Modestissimi gli altri. Sospesi tra il delirio dovuto all'assunzione di sostanze alcoliche e fantastico sia Stati di Alterazione (Entre Deux Vins, 1860) che Crispinus (1860), racconti con qualche lampo ma che si perdono senza giungere ad alcuna conclusione.


Sceglie la malinconia I Promessi Sposi di Grinderwald (Les Fiancés de Grinderwald, 1860) che veicola l'idea dell'importanza dell'amore (da anteporre alla carriera) attraverso un vecchio giudice in pensione che cerca di ricostruirsi una seconda giovinezza sognando di sposare una ragazzina che, in verità, ha occhi solo per i coetanei. Prevalerà la ragione. Similare, ma votato al romanticismo, Gretchen (1860) che propone la dichiarazione d'amore, modalità serenata, di un giovane ragazzo verso la più bella del paese.

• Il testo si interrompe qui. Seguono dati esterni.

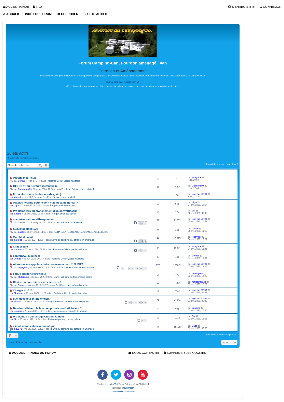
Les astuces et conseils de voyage (70, 311)
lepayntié (197, 177)
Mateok (17, 197)
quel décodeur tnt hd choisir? (32, 298)
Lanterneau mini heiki (27, 255)
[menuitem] (37, 7)
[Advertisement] (123, 119)
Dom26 (21, 181)
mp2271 (18, 329)
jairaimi (18, 213)
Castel (21, 232)
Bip (193, 316)
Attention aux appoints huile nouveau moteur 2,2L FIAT (48, 264)
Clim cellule (20, 246)
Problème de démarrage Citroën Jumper (38, 316)
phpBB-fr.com (128, 388)
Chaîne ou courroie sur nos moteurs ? (37, 282)
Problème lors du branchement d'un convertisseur (45, 210)
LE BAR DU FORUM (71, 222)
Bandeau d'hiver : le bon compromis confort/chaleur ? (47, 308)
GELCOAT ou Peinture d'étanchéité (35, 186)
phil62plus (23, 277)
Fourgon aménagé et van (62, 205)
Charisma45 (24, 189)
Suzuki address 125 (25, 228)
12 (145, 268)
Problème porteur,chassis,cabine (78, 267)
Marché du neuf (23, 237)
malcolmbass (199, 282)
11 (141, 268)
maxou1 (18, 240)
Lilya (16, 205)
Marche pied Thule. (25, 177)
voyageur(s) (24, 267)
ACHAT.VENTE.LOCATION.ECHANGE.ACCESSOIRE (81, 232)
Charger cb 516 (22, 290)
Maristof (18, 249)
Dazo (194, 326)
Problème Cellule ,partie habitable (63, 181)
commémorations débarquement (33, 219)
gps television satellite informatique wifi (70, 301)
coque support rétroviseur (29, 273)
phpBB (113, 384)
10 (137, 268)
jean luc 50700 (199, 194)
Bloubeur (18, 293)
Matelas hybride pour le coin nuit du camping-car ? (45, 202)
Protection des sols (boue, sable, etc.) (37, 194)
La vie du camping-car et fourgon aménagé (72, 240)
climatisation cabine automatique (34, 326)
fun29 (16, 301)
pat (193, 210)
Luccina (18, 311)
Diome (21, 285)
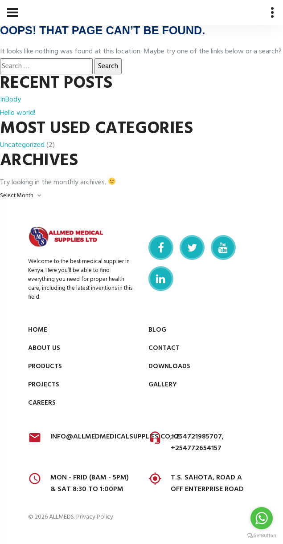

Non colpisce (se non per il profilo della follia del protagonista) neppure Hans Storkus (1860) in cui l'ossessione di un collezionista delirante, rapito da fossili e conchiglie al punto da dissociarsi dalla realtà, scatena la furia omicida dell'uomo nel momento in cui scoprirà che la moglie si è disfatta della sua intera collezione.


CONCLUSIONE

Cinque buoni racconti, di cui due capolavori, un altro paio interessanti, per il resto storie non memorabili, molte delle quali fuori tema rispetto alla destinazione dell'antologia e, peraltro, ripetitive. Storie come I Promessi Sposi di Grinderwald, Gretchen, Stati di Alterazione e Crispinus potevano essere sostituite da racconti più attinenti come Les Trois Ames, La Reine des Abeilles, Le Cabaliste Hans Wieland e L'Esquisse Mystèrieuse.

Dunque un volume per completisti, che si lascia leggere con piacere anche quando i racconti sono meno riusciti. Resta un po' di amaro in bocca, perché le qualità alla coppia non mancavano.

 
La coppia di autori.
 
 
"Gli uomini di buon senso non hanno mai inventato nulla; sono i pazzi che, fino a ora, hanno fatto tutte le più grandi scoperte”.